But far more damaging is the accusation by journalist Carlos Valverde, who revealed the relationship, that Mr Morales later used the presidency to help further Ms Zapata's career.

In 2013 she was employed as an executive by CAMC Engineering, one of the many Chinese companies welcomed into Bolivia during Mr Morales’s time as president. It has won lucrative contracts from the Bolivian state to carry out infrastructure projects.

The scandal centres on the fact that the value of these contracts jumped from $214 million (€193 million) to more than half a billion dollars after Zapata was hired by the Chinese company. A congressional commission was created this week to investigate the contracts.
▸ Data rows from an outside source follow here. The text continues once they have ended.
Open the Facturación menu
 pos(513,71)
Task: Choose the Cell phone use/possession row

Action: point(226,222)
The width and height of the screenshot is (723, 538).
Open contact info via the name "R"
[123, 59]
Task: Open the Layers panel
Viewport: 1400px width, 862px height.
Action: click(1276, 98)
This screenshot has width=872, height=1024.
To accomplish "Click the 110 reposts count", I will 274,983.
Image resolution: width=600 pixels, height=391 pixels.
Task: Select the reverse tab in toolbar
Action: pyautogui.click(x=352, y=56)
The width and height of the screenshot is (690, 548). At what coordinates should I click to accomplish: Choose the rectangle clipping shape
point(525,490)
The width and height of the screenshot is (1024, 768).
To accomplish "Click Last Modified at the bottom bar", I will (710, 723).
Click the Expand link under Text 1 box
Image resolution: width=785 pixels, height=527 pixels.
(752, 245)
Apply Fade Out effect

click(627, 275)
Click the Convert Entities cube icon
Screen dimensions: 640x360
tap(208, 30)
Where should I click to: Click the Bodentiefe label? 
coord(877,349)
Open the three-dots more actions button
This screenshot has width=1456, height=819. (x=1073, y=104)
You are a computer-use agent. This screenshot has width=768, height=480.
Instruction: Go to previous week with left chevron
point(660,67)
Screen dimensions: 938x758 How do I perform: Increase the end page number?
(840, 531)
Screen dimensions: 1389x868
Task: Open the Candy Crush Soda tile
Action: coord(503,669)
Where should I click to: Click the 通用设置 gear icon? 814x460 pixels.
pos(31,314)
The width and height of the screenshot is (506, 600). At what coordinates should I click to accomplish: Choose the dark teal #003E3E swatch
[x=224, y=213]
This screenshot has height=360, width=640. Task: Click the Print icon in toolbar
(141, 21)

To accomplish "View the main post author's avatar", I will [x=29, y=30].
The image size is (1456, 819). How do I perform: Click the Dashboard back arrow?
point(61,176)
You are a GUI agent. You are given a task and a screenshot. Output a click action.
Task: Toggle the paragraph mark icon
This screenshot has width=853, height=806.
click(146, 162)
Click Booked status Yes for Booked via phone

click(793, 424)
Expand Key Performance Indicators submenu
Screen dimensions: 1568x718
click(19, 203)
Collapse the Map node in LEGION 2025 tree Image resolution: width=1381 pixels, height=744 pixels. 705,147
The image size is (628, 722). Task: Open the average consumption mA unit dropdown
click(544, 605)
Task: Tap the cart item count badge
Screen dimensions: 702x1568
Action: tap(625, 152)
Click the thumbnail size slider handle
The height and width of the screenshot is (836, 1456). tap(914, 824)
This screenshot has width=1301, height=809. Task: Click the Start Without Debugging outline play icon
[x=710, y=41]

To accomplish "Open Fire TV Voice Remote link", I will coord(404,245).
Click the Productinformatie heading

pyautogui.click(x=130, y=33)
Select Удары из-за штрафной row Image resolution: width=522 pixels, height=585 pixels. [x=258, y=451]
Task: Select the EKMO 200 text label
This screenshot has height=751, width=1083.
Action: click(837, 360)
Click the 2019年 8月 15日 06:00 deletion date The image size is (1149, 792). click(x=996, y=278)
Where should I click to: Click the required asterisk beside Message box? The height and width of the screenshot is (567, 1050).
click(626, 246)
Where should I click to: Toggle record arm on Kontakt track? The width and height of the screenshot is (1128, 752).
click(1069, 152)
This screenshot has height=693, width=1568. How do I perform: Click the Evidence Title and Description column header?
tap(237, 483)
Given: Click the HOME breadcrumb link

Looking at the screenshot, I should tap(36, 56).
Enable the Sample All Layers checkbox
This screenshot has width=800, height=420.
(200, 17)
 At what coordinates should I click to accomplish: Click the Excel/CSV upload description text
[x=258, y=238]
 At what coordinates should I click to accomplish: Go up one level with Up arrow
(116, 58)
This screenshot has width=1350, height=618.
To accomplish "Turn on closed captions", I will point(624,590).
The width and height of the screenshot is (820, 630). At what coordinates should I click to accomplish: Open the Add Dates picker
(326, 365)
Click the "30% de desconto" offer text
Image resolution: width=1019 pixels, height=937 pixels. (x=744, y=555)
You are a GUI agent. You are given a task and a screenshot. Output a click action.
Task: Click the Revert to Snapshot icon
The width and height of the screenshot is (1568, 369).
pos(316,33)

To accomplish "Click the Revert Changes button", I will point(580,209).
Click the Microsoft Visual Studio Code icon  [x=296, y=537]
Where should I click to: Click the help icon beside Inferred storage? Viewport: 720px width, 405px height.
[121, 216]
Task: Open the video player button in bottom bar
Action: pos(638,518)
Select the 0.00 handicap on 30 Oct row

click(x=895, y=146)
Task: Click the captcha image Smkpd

The opposition has seized on Valverde's claims while Mr Morales and his Movement Towards Socialism (Mas) party have responded by accusing US "imperialism" of being behind the scandal. The government press agency has sought to discredit Valverde, claiming he was head of the country's intelligence service when the country was closely allied with Washington.

Mr Morales says he lost contact with Ms Zapata (29), who is now a prominent socialite in the eastern city of Santa Cruz, after they separated and was unaware she had been hired by CAMC Engineering. But those claims were undermined when photos emerged showing the two together last year.

Mr Morales admitted the meeting while denying they were still in touch.

“I remember a woman with a familiar face approached me during carnival wanting a photo. This is true,” he explained. “The face seemed familiar and when the photo appeared I said to myself: ‘Ah, I believe this is Gabriela.’”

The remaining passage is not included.